Tips for Apartment Gardening



Photo credit: Flickr.com - acb
Photo credit: Flickr.com – acb

One of the advantages of apartment living is that you don’t have a yard to take care of. Unfortunately, one of the disadvantages is that you don’t have a yard for gardening. Although that last part is not exactly true because you can actually start a garden in your apartment.

Gardening with a balcony

If you have a balcony, or similar outdoor space, then you already have most of what you need for a great apartment garden. Even if it’s a tiny space, you can grow a variety of food crops in containers including:

·  Squash

·  Peppers

·  Tomatoes

·  Lettuces

·  Greens

·  Beans

·  Grapes

You don’t need to buy flower pots from the garden store; you can use any container as long as it’s large enough. For example, five-gallon pickle buckets make excellent planters. If your area uses recycling tubs and has traded them in for large recycling cans, you can use the old tubs as planters. You can also use woven baskets, two-liter soda containers, and even old purses.

If you are using a clear container, you need to cover it with an opaque cloth or a black garbage back to prevent sunlight from damaging the roots. If you are growing vine crops, like grapes or pole beans, you can stick tomato cages, wooden dowels, or something similar into the container to give the vines something to climb. You also need to either put a layer of gravel beneath the soil or poke holes in the bottom of the container to allow proper drainage.

You can grow the plants from seeds or buy grape vines and other plants from an online retailer or a garden store.

Gardening without a balcony

Gardening without a balcony, or other outdoor space, is slightly more problematic but totally doable. The keys to gardening indoors are making sure the plants have enough sunlight and that you protect your surfaces from water damage.

Light

If you have a lot of windows, you could set up a table-top garden in front of the window that gets the most light. If you don’t have a lot of windows, you can use grow lights as a substitute. In fact, even if you do have window space, it’s actually a good idea to supplement the natural sunlight with grow lights. Chances are that window won’t have the 14 to 18 hours of sunlight you need for optimal results.

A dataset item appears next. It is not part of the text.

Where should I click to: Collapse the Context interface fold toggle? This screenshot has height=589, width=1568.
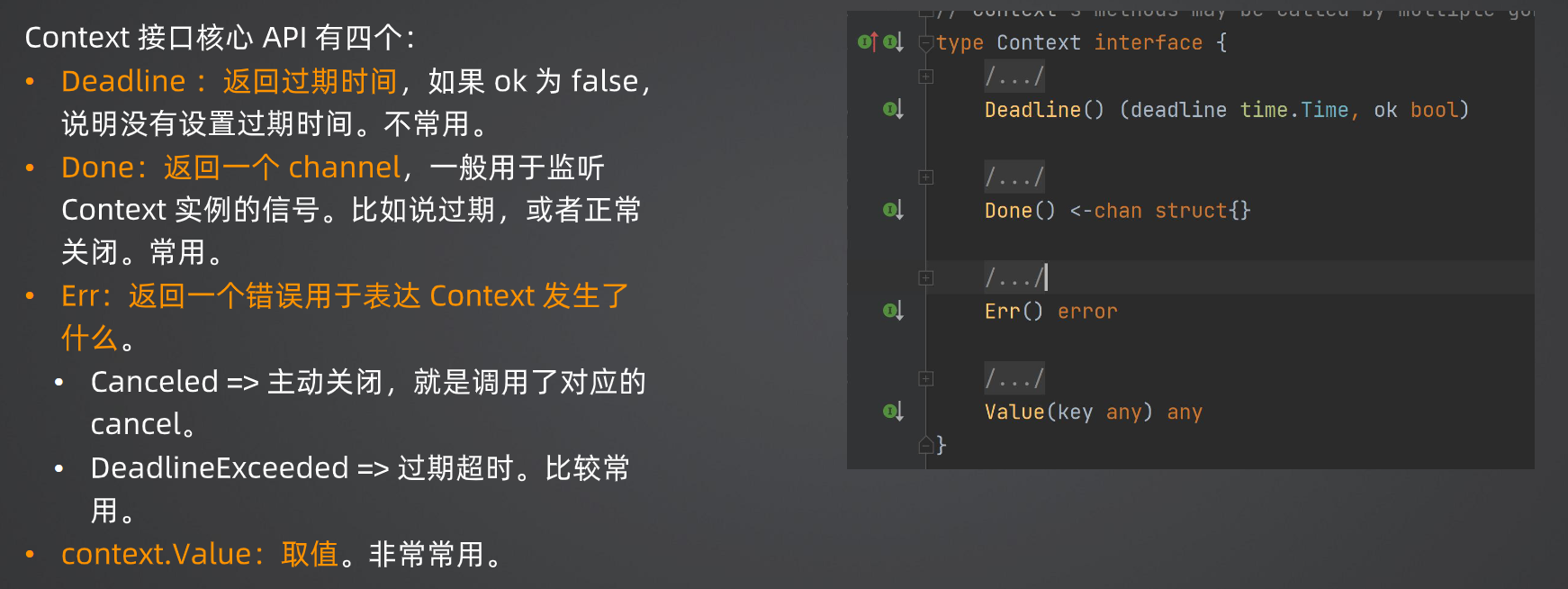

Protecting Surfaces from Water Damage

Your best bet is to select a space that is already water resistant, such as a tile floor. If you don’t have a water-resistance surface, you can create one by lining a large box lid with a tarp and placing your planting containers inside. Another option is to use containers that have water guards, but you should still place them on a plastic tarp to protect against overflow.

Other Considerations

In addition to light and water guards, you also need to consider the type of plants you want to grow, the humidity in the space, and the type of growing medium you use.

You can grow almost any type of plant in an indoor garden; your only limitation is the amount of space you have. For example, plants like strawberries and squash tend to spread, so you need to have enough room to allow the tendrils to branch out; the same goes for vined plants.

If you’re growing plants over the winter months, your space might be too dry for your plants. If the tips of your leaves are browning, if your plants look withered, or if the leaves are dropping off, they probably need more moisture. You can increase the humidity by misting the leaves each day, in addition to regular watering, keeping a container of water near the plants, and running a humidifier.

Your growing medium should be loose and porous enough to allow decent water drainage. This is true for indoor and outdoor containers. A good potting soil with built-in fertilizer is an excellent choice for any container garden, especially if it is specifically labeled for container gardening.

By starting a container garden, you can not only make you apartment as cozy as a house, you can also have the gardening potential of a house.